Buy stocks in multiple companies and industries to reduce the risk

As mentioned a few times, having all your eggs in one basket is risky. Compared to smaller dividend goals, a $10,000 per month target requires a large investment portfolio, especially in terms of individual companies.

Future dividend payments aren’t guaranteed, even with the longest of long-paying stocks. Dividend payments can come to an end or something to happen to the company.

If you’re aiming to cover all 12 months of the year to receive dividend payments, buy multiple companies for each payment pattern.

You can create a simple spreadsheet in Google Sheets to help you organize your purchase plan, show your progress towards your goal, and track your earnings.

When it comes to investing in the stock market, you’ll do the best you can with the information you have at the time. Keep an eye on your purchases, and make changes in the future if you need to.

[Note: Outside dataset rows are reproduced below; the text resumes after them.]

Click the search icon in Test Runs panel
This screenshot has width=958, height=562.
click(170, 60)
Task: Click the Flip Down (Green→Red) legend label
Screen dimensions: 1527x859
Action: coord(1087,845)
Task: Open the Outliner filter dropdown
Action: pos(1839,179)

By spreading your portfolio across multiple stocks and companies you may find better deals for your money at that moment. There’s an interesting balance between a plan and being flexible you’ll strike on your investing journey.

Are you planning to invest for $10,000 a month in dividends?

Earning $10,000 a month in dividends as passive income can potentially cover all of your bills and expenses. It can also help you grow your portfolio to even higher levels.

You can potentially select stocks for your portfolio so it pays you consistently month over month.

Make research a key part of your strategy. Research as you build your watchlist. Research before you make a purchase to ensure the company is still a good fit for your portfolio.

Remember to spread the risk across multiple companies and industries, especially when you have a $10,000 monthly goal. Don’t put all of your eggs into one or two “baskets”.

Build your plan using incremental goals so you don’t get discouraged. $4,000,000 is a lot of money so having annual investment targets will help you get there with enough time and persistence.

What additional questions do you have or strategies you plan on using while creating your dividend income portfolio?